───── PROVIDED PASSAGE ─────

Boone is scheduled to be sentenced this month after pleading guilty in September to two counts of filing false returns for 2011 for herself and her gallery. Federal authorities had charged her with reporting a false business loss andclaiming about $1.6 million in personal expenses as business deductions.
Each of the two counts carries a possible penalty of three years in prison.
But in a memorandum to Judge Alvin K. Hellerstein of U.S. District Court in Manhattan, Boone’s lawyers asked that she be sentenced instead to home confinement and probation with up to 1,000 hours ofcommunity service. Her troubled and unstable childhood led to mental health issues, a suicide attempt and drug and alcohol abuse, they wrote, and played a role in the crimes she committed. In particular, they said the poverty of her early life had left her fearful that, despite her success, she would end up destitute and dependent on others.
“Behind the facade of success and strength lies a fragile and, at times, broken individual,” the lawyers wrote in the filing made last month.
The lawyers, Robert S. Fink and Michael Sardar, sent the judge a psychological evaluation of Boone and more than 100 letters attesting to her character from friends, artists, collectors and other art-world luminaries, including Chinese artist and dissident Ai Weiwei and collector and philanthropist Peter Brant.
Prosecutors, who have yet to file a reply memo, according to court records, declined to comment Monday. When Boone pleaded guilty to filing false returns for 2011, prosecutors said she had engaged in similar schemes in the previous two years.
Defendants routinely ask judges for leniency — requests that are often contested by prosecutors.

───── DATASET RECORDS ─────

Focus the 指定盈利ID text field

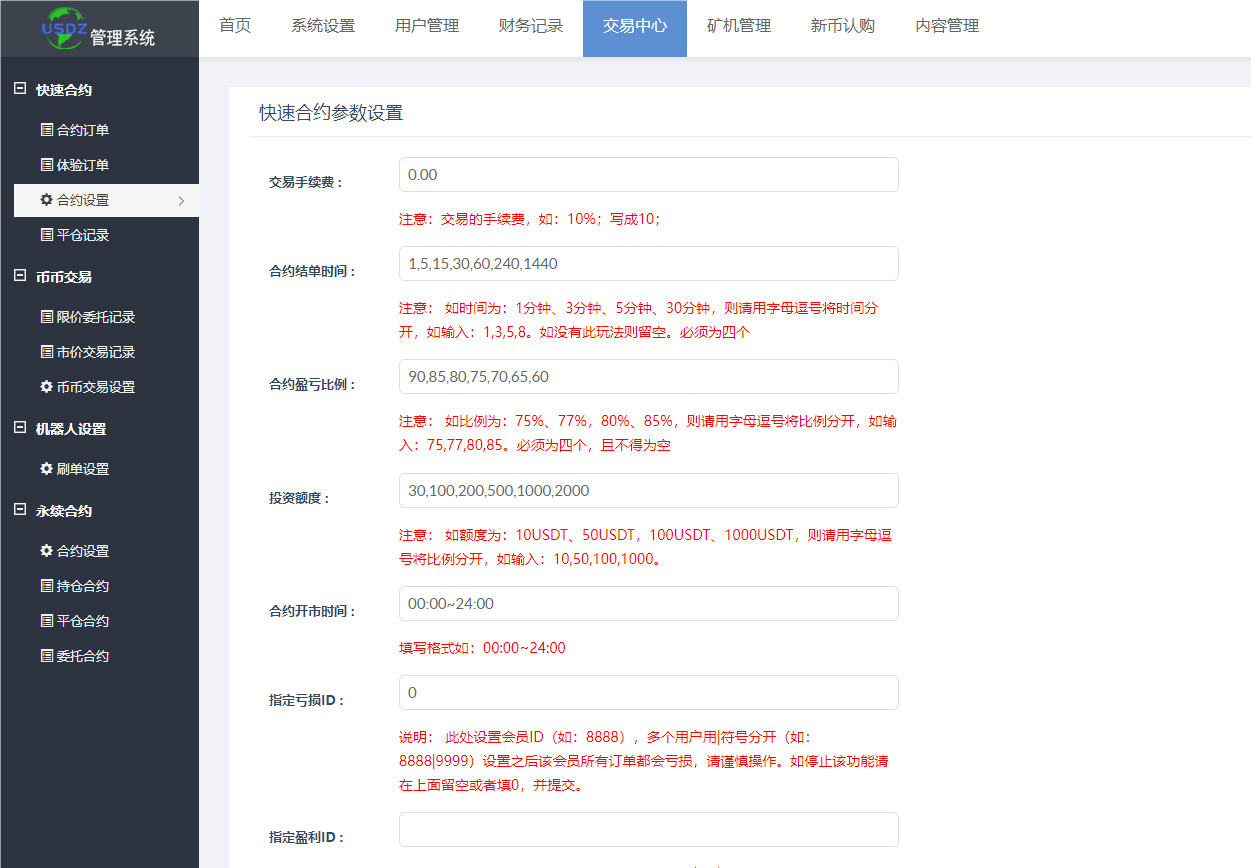648,830
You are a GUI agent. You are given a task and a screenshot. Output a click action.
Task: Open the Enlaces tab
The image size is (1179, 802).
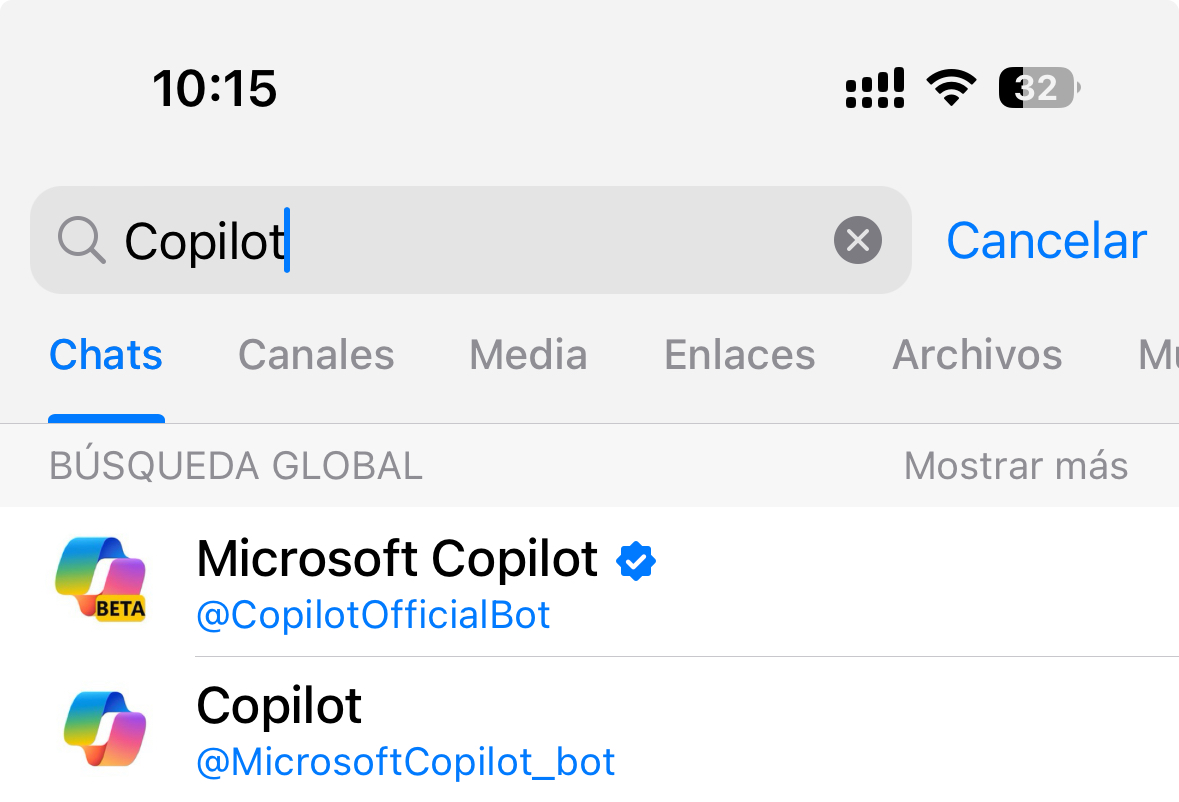(739, 355)
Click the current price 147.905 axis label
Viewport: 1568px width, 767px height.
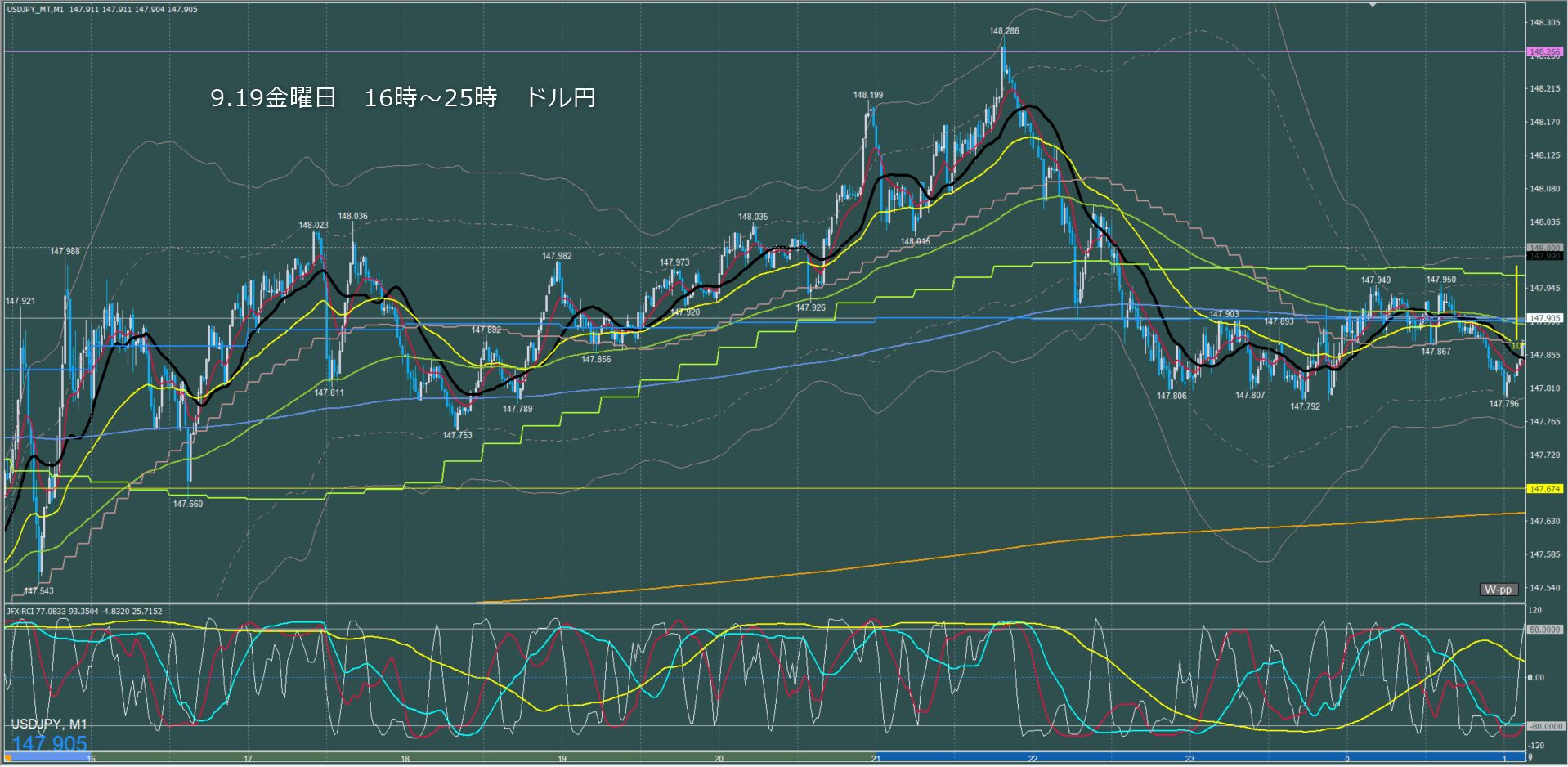pos(1544,318)
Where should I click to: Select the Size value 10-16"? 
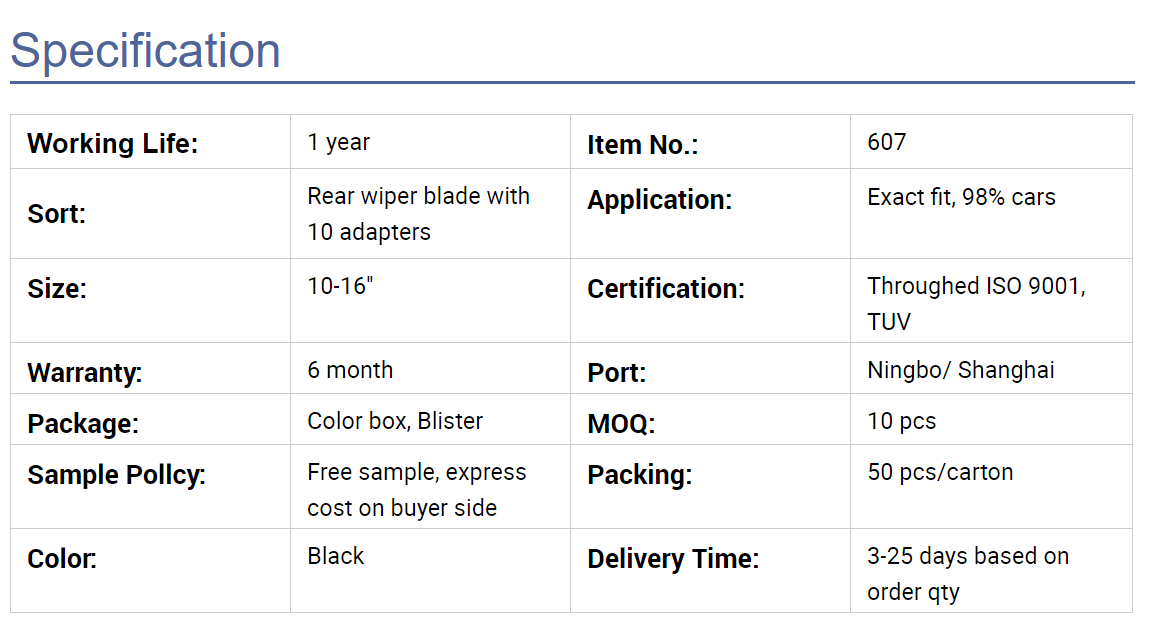point(340,286)
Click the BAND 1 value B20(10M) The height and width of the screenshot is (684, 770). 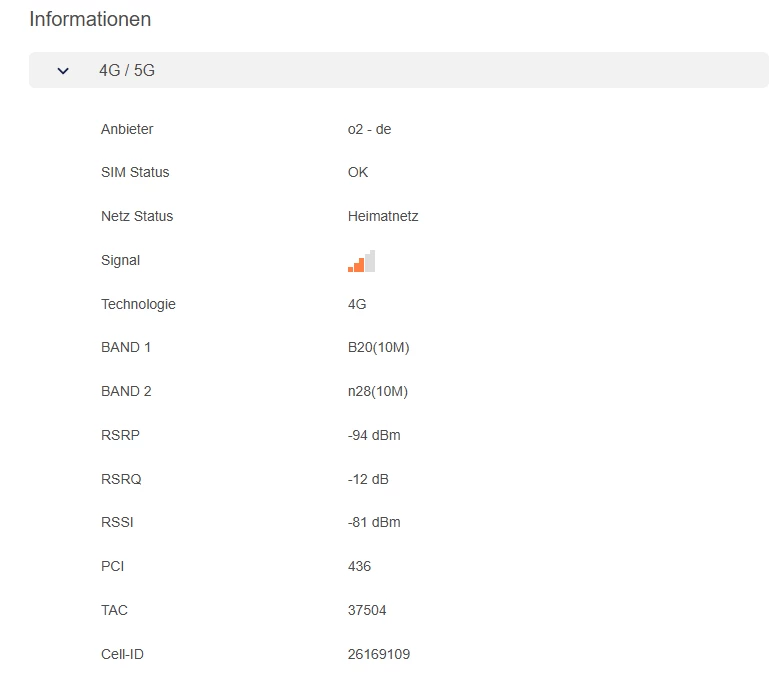(x=378, y=347)

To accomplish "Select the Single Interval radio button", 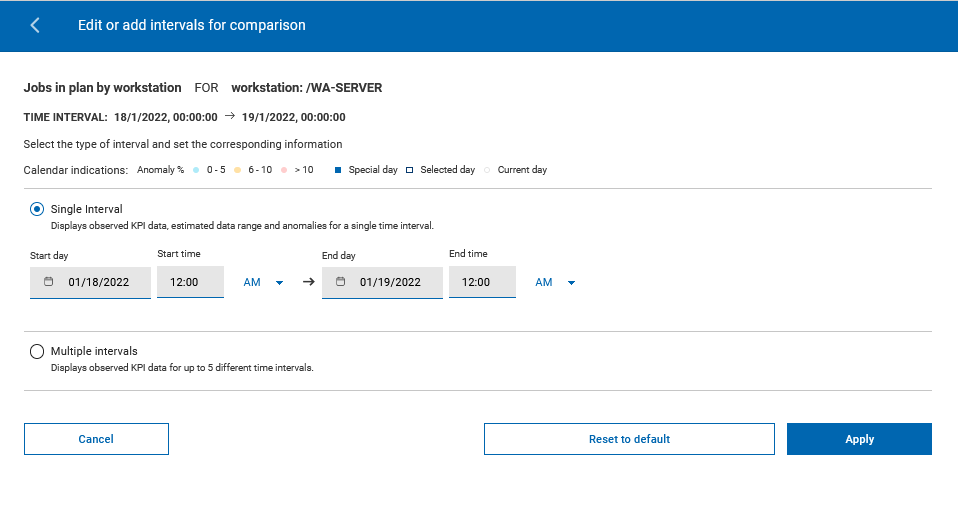I will tap(37, 209).
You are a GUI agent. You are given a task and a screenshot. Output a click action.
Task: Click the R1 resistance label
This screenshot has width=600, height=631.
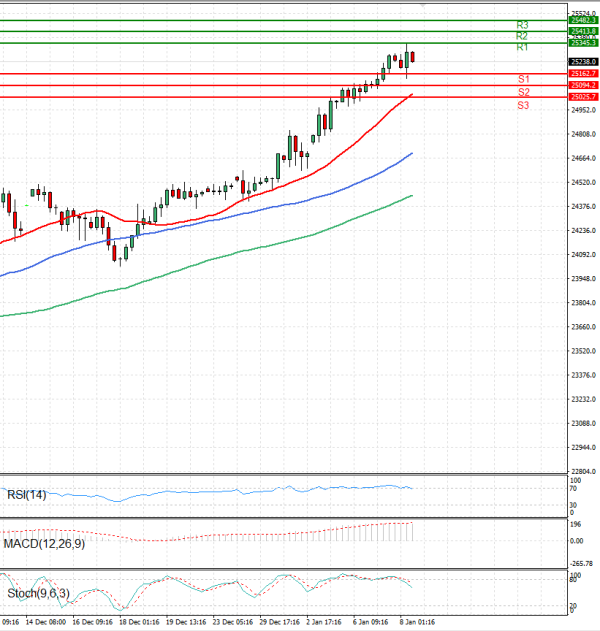[x=522, y=48]
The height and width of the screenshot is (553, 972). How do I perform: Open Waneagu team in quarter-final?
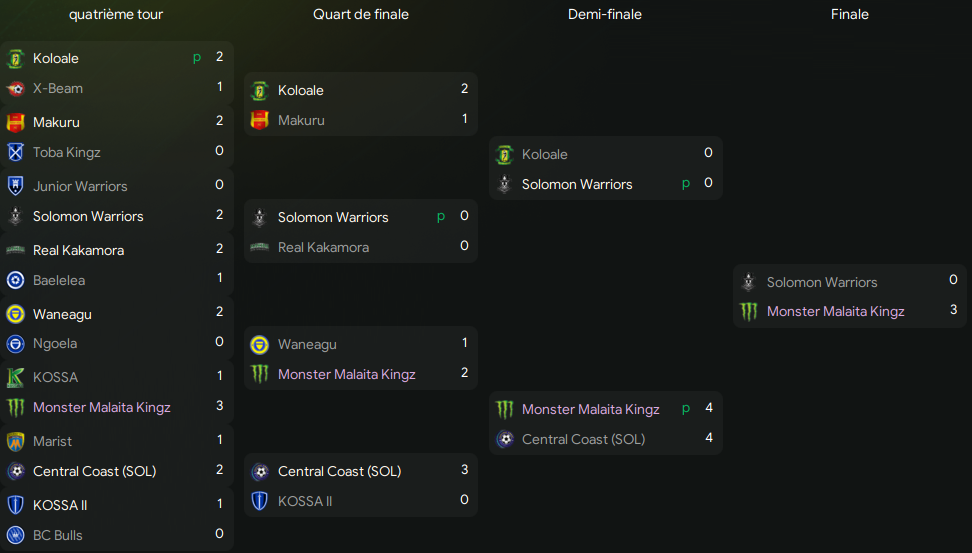pos(307,344)
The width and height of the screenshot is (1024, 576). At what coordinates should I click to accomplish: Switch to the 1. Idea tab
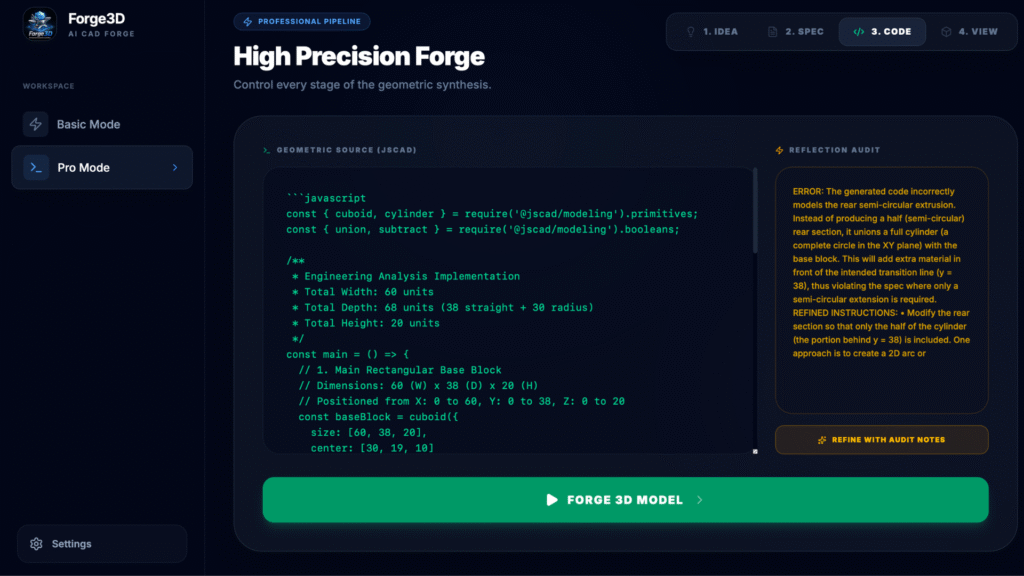pos(711,32)
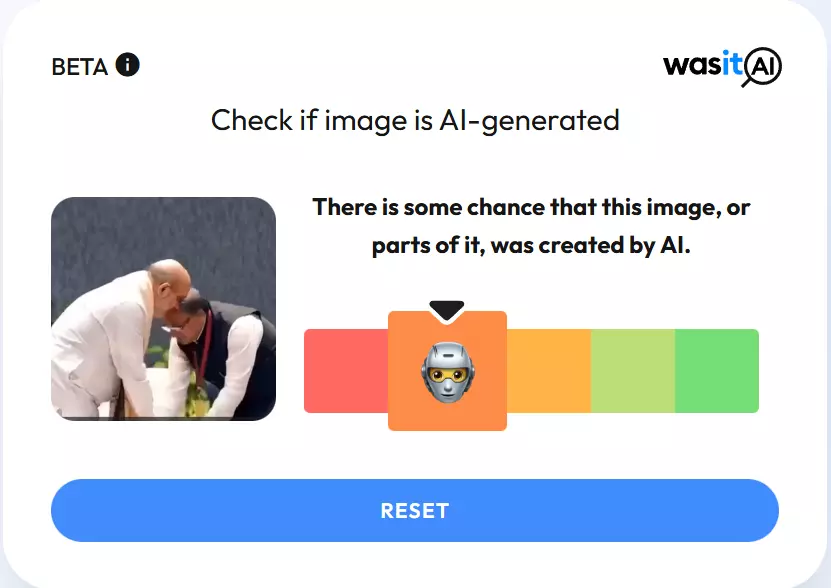Screen dimensions: 831x588
Task: Click the highlighted orange result block
Action: tap(447, 371)
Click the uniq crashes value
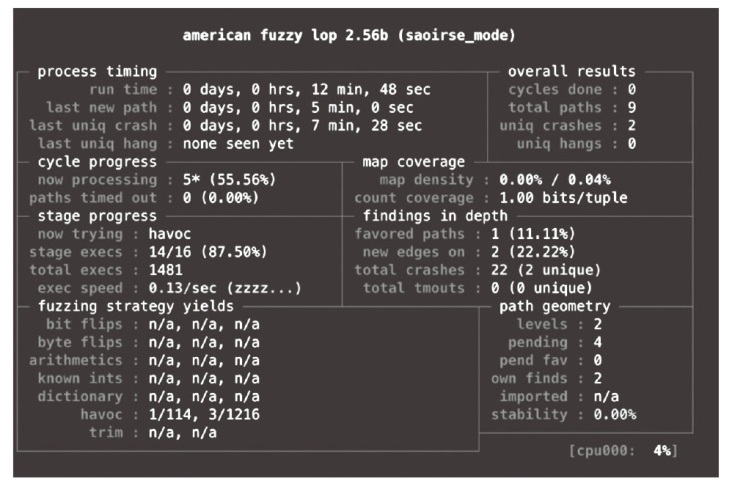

─────

[PROBLEMS TO WORK ON]
(a) From the article on Boone's tax case, extract the text starting with "Each of the" and going on through "made last month.".
(b) Continue the article on Boone's tax case from its last sentence.
None of the material is needed here.

[RESPONSES FOR EACH TASK]
(a)
Each of the two counts carries a possible penalty of three years in prison.
But in a memorandum to Judge Alvin K. Hellerstein of U.S. District Court in Manhattan, Boone’s lawyers asked that she be sentenced instead to home confinement and probation with up to 1,000 hours ofcommunity service. Her troubled and unstable childhood led to mental health issues, a suicide attempt and drug and alcohol abuse, they wrote, and played a role in the crimes she committed. In particular, they said the poverty of her early life had left her fearful that, despite her success, she would end up destitute and dependent on others.
“Behind the facade of success and strength lies a fragile and, at times, broken individual,” the lawyers wrote in the filing made last month.

(b)
Boone opened her gallery in SoHo in 1977 and rose to prominence while showing the work of artists like Julian Schnabel and Jean-Michel Basquiat. A vivacious and sometimes imposing figure, she became a constant in the ever-changing art world, continuing over decades to show the work of younger artists.
According to her lawyers, Boone’s father died at the age of 29, when she was 3, leading to a childhood filled with “abject poverty” and grief. Her drive to succeed, they wrote, was fueled by a fear that she would “end up penniless, like her mother, and die young, like her father.”
Psychological examinations show that Boone suffers from anxiety, depression and post-traumatic symptoms, her lawyers wrote. They argued that keeping Boone out of prison would enable an important business, and employer, to remain open and that her strength of character was evident in her successful fight to combat addictions to alcohol and cocaine. She has not used either in 20 years, according to the defense memo.
Boone is “repentant and remorseful,” her lawyers said, and has paid $6.9 million in taxes, interest and penalties related to her 2009, 2010 and 2011 tax returns.
In his letter to the judge urging leniency at Boone’s sentencing, now set for Jan. 18, Ai wrote, “Through my contact with Mary I come to know that she is caring with a kind heart.”